So, I was awarded a medal.
OpenUK, who are a non-profit organisation supporting open source software, hardware, and data, and are run by Amanda Brock, have published the honours list for 2021 of what they call “100 top influencers across the UK’s open technology communities”. One of them is me, which is rather nice. One’s not supposed to blow one’s own trumpet at a time like this, but to borrow a line from Edmund Blackadder it’s nice to let people know that you have a trumpet.
There are a bunch of names on this list that I suspect anyone in a position to read this might recognise. Andrew Wafaa at ARM, Neil McGovern of GNOME, Ben Everard the journalist and Chris Lamb the DPL and Jonathan Riddell at KDE. Jeni Tennison and Jimmy Wales and Simon Wardley. There are people I’ve worked with or spoken alongside or had a pint with or all of those things — Mark Shuttleworth, Rob McQueen, Simon Phipps, Michael Meeks. And those I know as friends, which makes them doubly worthy: Alan Pope, Laura Czajkowski, Dave Walker, Joe Ressington and Martin Wimpress. And down near the bottom of the alphabetical list, there’s me, slotted in between Terence Eden and Sir Tim Berners-Lee. I’ll take that position and those neighbours, thank you very much, that’s lovely.
I like working on open source things. It’s been a strange quarter-of-a-century, and my views have changed a lot in that time, but I’m typing this right now on an open source desktop and you’re probably viewing it in an open source web rendering engine. Earlier this very week Alan Pope suggested an app idea to me and two days later we’d made Hushboard. It’s a trivial app, but the process of having made it is sorta emblematic in my head — I really like that we can go from idea to published Ubuntu app in a couple of days, and it’s all open-source while I’m doing it. I like that I got to go and have a curry with Colin Watson a little while ago, the bloke who introduced me to and inspired me with free software all those years ago, and he’s still doing it and inspiring me and I’m still doing it too. I crossed over some sort of Rubicon relatively recently where I’ve been doing open source for more of my life than I haven’t been doing it. I like that as well.
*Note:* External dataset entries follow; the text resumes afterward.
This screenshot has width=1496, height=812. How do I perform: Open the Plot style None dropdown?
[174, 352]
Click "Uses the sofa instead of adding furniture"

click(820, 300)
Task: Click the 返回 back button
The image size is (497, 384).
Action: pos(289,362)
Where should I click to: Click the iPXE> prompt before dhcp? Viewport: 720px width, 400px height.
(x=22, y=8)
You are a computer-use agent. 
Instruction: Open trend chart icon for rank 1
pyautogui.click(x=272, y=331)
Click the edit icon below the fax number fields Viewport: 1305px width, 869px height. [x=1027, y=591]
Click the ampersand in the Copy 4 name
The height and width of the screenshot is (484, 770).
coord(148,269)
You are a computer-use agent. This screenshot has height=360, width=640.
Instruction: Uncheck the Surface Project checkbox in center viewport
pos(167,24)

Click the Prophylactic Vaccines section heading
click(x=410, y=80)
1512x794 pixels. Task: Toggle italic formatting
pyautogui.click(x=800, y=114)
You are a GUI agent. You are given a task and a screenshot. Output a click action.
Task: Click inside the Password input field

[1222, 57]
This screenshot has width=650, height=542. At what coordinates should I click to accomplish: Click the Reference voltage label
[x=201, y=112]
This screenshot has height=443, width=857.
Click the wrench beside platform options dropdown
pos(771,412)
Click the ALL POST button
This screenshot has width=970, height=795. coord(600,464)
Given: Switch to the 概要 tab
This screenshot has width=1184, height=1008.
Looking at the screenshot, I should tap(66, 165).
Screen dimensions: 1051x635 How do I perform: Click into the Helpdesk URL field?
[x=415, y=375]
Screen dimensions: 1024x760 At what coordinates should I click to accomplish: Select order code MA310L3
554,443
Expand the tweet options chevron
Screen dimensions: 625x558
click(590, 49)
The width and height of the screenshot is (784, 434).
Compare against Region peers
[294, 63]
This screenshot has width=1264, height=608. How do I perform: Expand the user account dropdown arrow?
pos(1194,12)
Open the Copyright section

There are a lot of problems with the open source community. I spoke about divisiveness over “distros” in Linux a while back. It’s still not clear how to make open source software financially sustainable for developers of it. The open source development community is distinctly unwelcoming at best and actively harassing and toxic at worst to a lot of people who don’t look like me, because they don’t look like me. There’s way too much of a culture of opposing popularity because it is popularity and we don’t know how to not be underdogs who reflexively bite at the cool kids. Startups take venture capital and make a billion dollars when the bottom 90% of their stack is open source that they didn’t write, and then give none of it back. Products built with open source, especially on the web, assume (to use Bruce Lawson’s excellent phrasing) that you’re on the Wealthy Western Web. The list goes on and on and on and these are only the first few things on it. To the extent that I have any influence as one of the one hundred top influencers in open source in the UK, those are the sort of things I’d like to see change. I don’t know whether having a medal helps with that, but last year, 2020, was an extremely tough year for almost everyone. 2021 has started even worse: we’ve still got a pandemic, the fascism has gone from ten to eleven, and none of the problems I mentioned are close to being fixed. But I’m on a list with Tim Berners-Lee, so I feel a little bit warmer than I did. Thank you for that, OpenUK. I’ll try to share the warmth with others.